Alternate Exposure of the Proximal Abdominal Aorta

A helpful modification of the standard midline abdominal incision that can be used to expose the proximal abdominal aorta without entering the chest is illustrated in Figure 8.8. An inverted hockey-stick incision is employed beginning at the left midcostal margin. The left rectus muscle is transected and the oblique and transversus muscles are divided in the direction of the skin incision. The incision is continued down the linea alba to the symphysis pubis. The left colon is mobilized by incising the peritoneum along the white line of Toldt from the pelvis to the lateral peritoneal attachments of the spleen. The spleen is gently mobilized and brought forward toward the midline by incising the splenorenal and splenophrenic ligaments.

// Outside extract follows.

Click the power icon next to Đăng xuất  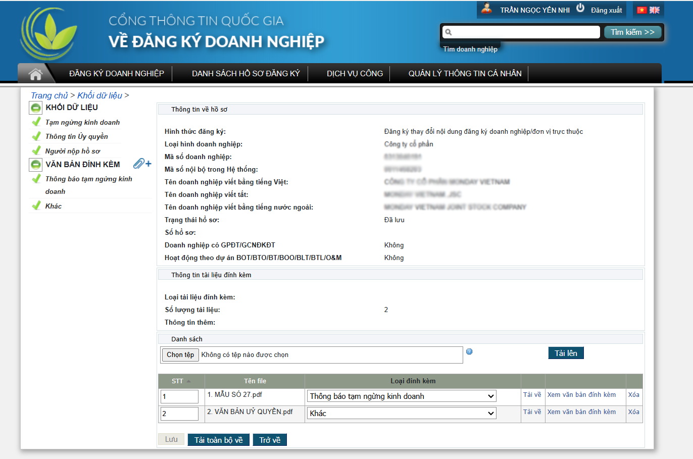(580, 8)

Dissection is continued by forward mobilization of the spleen, pancreatic tail and splenic flexure of the colon between the mesocolon and Gerota's fascia taking care not to damage the adrenal gland medially or the adrenal vein at its junction with the left renal vein. This left-to-right transperitoneal medial visceral rotation affords excellent exposure of the supraceliac and visceral aorta including the renal arteries (Fig. 8.9). Division of the median arcuate ligament and diaphragmatic crura exposes the distal thoracic aorta without entering the left chest. The left kidney can be brought forward with the rest of mobilized viscera or left in situ.